SOURCE DATA START

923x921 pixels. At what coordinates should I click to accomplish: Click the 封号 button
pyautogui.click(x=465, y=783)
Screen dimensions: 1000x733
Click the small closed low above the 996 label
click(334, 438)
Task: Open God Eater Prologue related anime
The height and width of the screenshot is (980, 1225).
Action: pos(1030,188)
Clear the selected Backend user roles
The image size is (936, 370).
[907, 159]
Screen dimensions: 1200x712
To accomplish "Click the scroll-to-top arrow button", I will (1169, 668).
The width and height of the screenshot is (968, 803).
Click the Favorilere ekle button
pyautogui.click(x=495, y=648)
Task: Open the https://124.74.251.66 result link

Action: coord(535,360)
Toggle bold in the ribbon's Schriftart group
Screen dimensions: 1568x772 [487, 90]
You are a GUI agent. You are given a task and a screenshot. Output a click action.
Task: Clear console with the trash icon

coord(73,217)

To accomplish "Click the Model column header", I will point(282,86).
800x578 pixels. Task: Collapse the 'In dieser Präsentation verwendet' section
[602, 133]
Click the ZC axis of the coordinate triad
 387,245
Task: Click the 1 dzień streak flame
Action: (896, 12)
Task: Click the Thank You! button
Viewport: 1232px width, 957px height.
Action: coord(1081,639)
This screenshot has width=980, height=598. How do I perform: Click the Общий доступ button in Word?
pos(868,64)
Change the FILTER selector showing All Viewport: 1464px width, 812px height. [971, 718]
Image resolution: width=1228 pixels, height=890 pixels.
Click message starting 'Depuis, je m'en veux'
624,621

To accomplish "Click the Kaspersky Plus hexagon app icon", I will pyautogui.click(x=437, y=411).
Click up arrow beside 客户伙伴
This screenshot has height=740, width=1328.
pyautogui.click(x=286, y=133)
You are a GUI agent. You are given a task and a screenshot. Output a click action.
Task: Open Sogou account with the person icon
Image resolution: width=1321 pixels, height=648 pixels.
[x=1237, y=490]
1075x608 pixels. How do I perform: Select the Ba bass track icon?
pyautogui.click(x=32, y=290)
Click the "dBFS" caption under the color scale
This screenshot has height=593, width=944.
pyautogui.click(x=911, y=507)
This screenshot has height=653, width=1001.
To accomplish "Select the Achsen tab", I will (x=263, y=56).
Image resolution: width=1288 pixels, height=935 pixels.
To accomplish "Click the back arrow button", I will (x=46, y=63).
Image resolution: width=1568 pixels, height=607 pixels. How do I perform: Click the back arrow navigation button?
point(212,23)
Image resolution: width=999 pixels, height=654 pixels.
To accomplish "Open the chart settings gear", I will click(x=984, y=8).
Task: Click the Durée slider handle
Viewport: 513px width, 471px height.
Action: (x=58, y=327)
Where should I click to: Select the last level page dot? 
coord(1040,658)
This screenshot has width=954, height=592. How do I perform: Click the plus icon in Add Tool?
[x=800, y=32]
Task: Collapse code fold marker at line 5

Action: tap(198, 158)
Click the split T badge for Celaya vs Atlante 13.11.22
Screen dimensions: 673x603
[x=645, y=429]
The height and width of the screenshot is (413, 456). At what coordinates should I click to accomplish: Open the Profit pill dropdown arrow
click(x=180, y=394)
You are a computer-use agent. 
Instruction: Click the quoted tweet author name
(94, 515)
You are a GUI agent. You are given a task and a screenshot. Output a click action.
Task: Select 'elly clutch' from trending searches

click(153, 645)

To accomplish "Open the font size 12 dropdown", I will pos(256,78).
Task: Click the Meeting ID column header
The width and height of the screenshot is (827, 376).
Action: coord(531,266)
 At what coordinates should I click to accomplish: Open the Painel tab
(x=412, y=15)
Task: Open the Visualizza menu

SOURCE DATA END

Determine how many lines of the listing above include the word "will", and report that number only.

7